**Directions**
In the records that follow, the lines from the one containing "Open watch History in sidebar" to the one containing "Screen dimensions: 1080x482", inclusive, are to be given again exactly.

**Supplied information**
____
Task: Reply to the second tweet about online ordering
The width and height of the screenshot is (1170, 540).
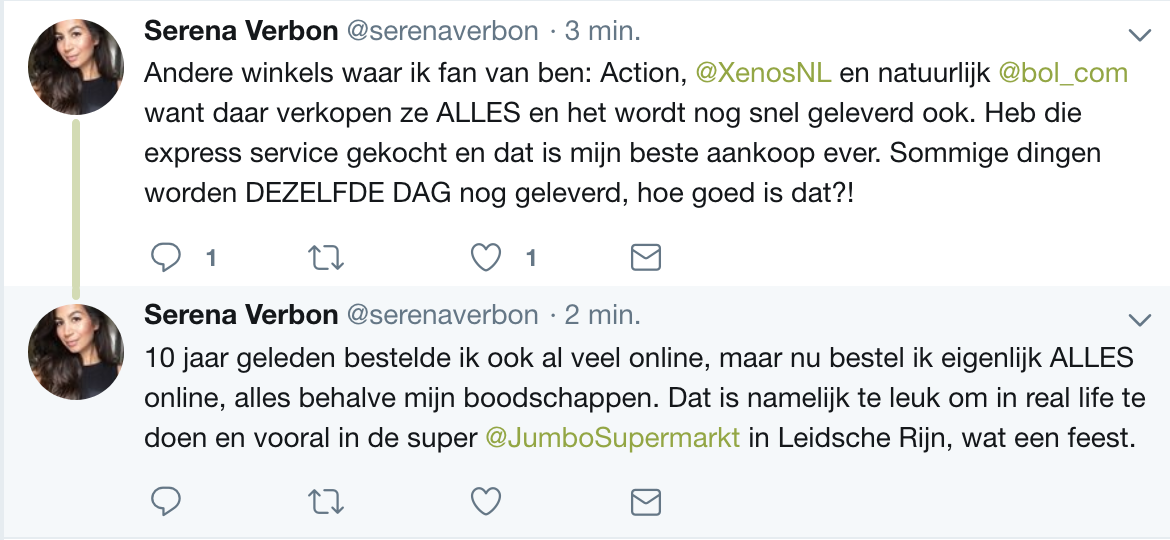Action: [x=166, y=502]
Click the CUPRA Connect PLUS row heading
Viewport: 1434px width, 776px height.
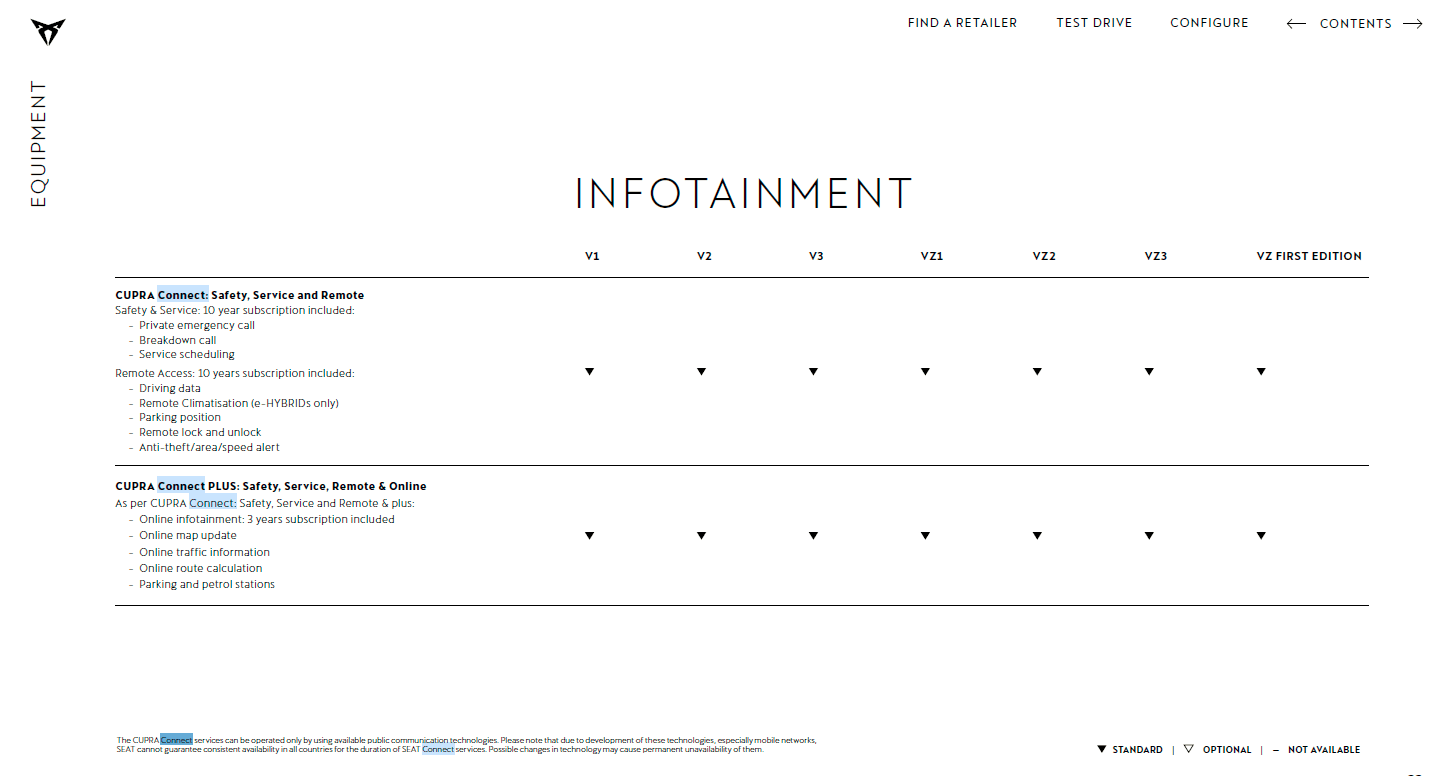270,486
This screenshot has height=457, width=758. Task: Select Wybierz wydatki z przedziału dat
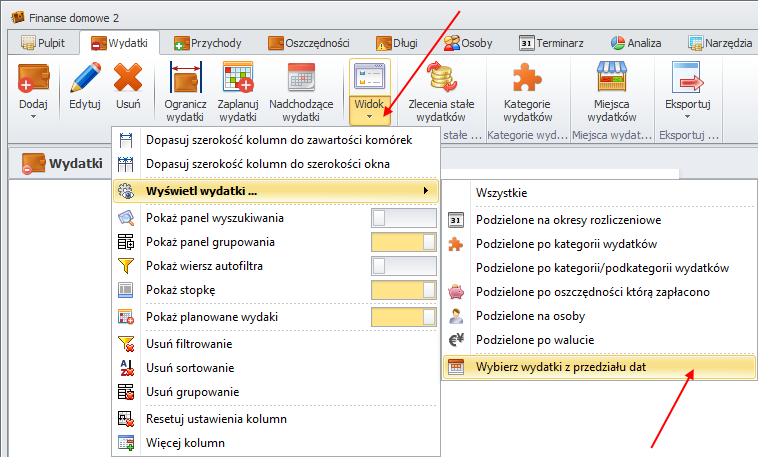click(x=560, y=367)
____
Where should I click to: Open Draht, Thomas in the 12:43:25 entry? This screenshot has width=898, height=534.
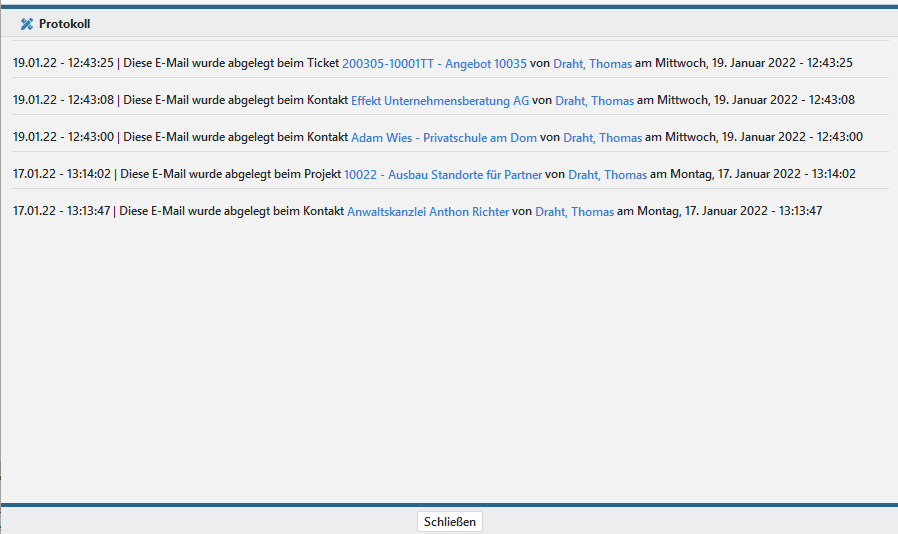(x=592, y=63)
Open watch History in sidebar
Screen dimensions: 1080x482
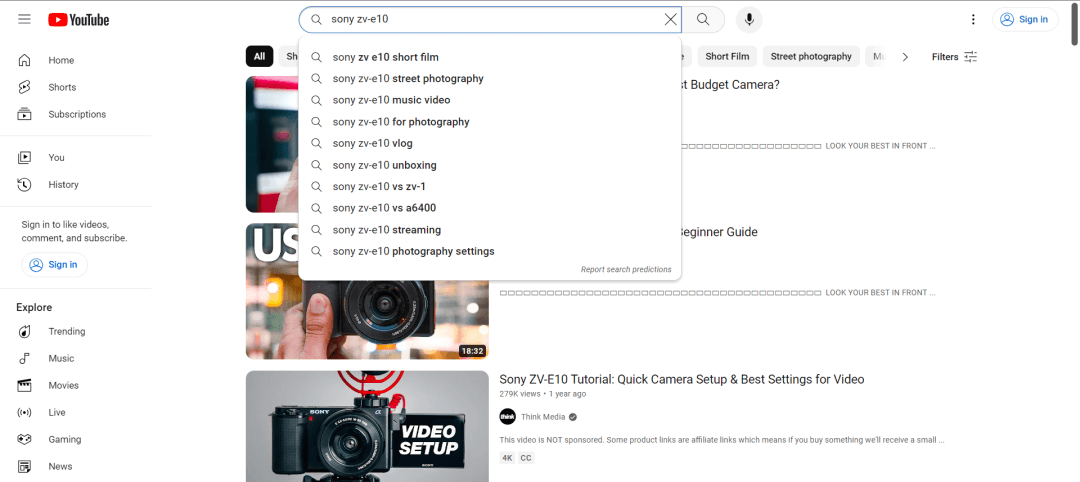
____
**Finished exercise**
Open watch History in sidebar
Screen dimensions: 1080x482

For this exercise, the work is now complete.